Still, he seemed cautious only a few months later when America first pitched the idea of letting the Tulsa Glassblowing School move into the old McClure Park rec center, which had been closed for nearly seven years.

“What’s the catch?” Bynum wanted to know.

“They’ll raise the money to renovate the building,” America assured the mayor. “They’ll raise the money to maintain the building.”

On Tuesday, after a thorough renovation of the facility, Bynum officially opened the glassblowing school’s new building by cutting a red-hot ribbon of molten glass, fresh out of a 2,150-degree furnace.

“This is a tremendous gift and blessing for the city,” Bynum said, while admitting that when he first heard about the plan he “kept waiting for the other shoe to drop.”

“It has turned out to be a win-win for everyone involved,” Bynum said.

The Tulsa Glassblowing School opened 12 years ago in the downtown Arts District as an “open access studio” where anyone interested in the art form could give it a try. When the program outgrew its original 1,800-square-foot building, the school began searching for a new location.

“At first, moving into a public building was not something we were considering,” said Executive Director Janet Duvall. “But then, why not?

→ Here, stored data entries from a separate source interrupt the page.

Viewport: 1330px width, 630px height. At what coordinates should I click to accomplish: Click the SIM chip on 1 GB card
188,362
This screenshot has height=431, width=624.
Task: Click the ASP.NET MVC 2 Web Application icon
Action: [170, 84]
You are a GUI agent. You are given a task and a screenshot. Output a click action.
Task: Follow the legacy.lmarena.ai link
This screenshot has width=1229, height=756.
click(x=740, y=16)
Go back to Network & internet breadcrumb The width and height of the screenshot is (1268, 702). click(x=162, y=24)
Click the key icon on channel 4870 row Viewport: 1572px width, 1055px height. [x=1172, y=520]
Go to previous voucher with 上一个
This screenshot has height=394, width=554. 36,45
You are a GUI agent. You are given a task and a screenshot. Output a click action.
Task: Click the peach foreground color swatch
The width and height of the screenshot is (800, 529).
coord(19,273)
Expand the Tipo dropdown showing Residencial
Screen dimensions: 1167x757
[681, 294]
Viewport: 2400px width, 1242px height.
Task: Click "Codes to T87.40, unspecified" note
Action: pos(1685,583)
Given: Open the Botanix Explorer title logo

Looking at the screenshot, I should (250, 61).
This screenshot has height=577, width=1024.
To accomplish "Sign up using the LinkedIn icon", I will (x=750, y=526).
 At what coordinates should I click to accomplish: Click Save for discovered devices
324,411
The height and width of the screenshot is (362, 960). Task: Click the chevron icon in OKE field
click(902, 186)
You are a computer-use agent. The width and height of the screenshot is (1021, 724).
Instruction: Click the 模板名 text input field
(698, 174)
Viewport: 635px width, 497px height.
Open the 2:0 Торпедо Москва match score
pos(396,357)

Why not let a nonprofit move into a neighborhood building that needs to be used?”

McClure Park’s rec center opened in 1963, during an era when federal funding allowed Tulsa to build similar facilities all across the city.

“It was great,” the mayor said Tuesday, “until the federal funding stopped.”

Tulsa demolished eight recreation centers and public pools in 2014, when officials blamed a lack of funding to maintain the facilities. McClure Park’s building, near 11th Street and Memorial Drive, might have faced a similar fate, eventually, if the glassblowing school hadn’t offered an alternative, officials said.

The renovation installed several furnaces in the old gymnasium, where a scoreboard remains on the wall for old times’ sake but the basketball goals have been removed and the wooden court replaced with a bare concrete floor.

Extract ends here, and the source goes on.